* Brief:
Search the listing below for the word "Given", and copy every line in which it turns up.

--- Source information ---

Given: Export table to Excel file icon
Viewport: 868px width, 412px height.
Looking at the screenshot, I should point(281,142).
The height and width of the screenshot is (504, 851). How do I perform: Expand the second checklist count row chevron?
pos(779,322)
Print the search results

---
--- Source information ---

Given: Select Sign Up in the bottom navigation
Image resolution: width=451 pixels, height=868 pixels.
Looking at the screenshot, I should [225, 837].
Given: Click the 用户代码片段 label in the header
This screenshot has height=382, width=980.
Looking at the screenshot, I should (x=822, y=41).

---

* Your response:
Given: Export table to Excel file icon
Given: Select Sign Up in the bottom navigation
Given: Click the 用户代码片段 label in the header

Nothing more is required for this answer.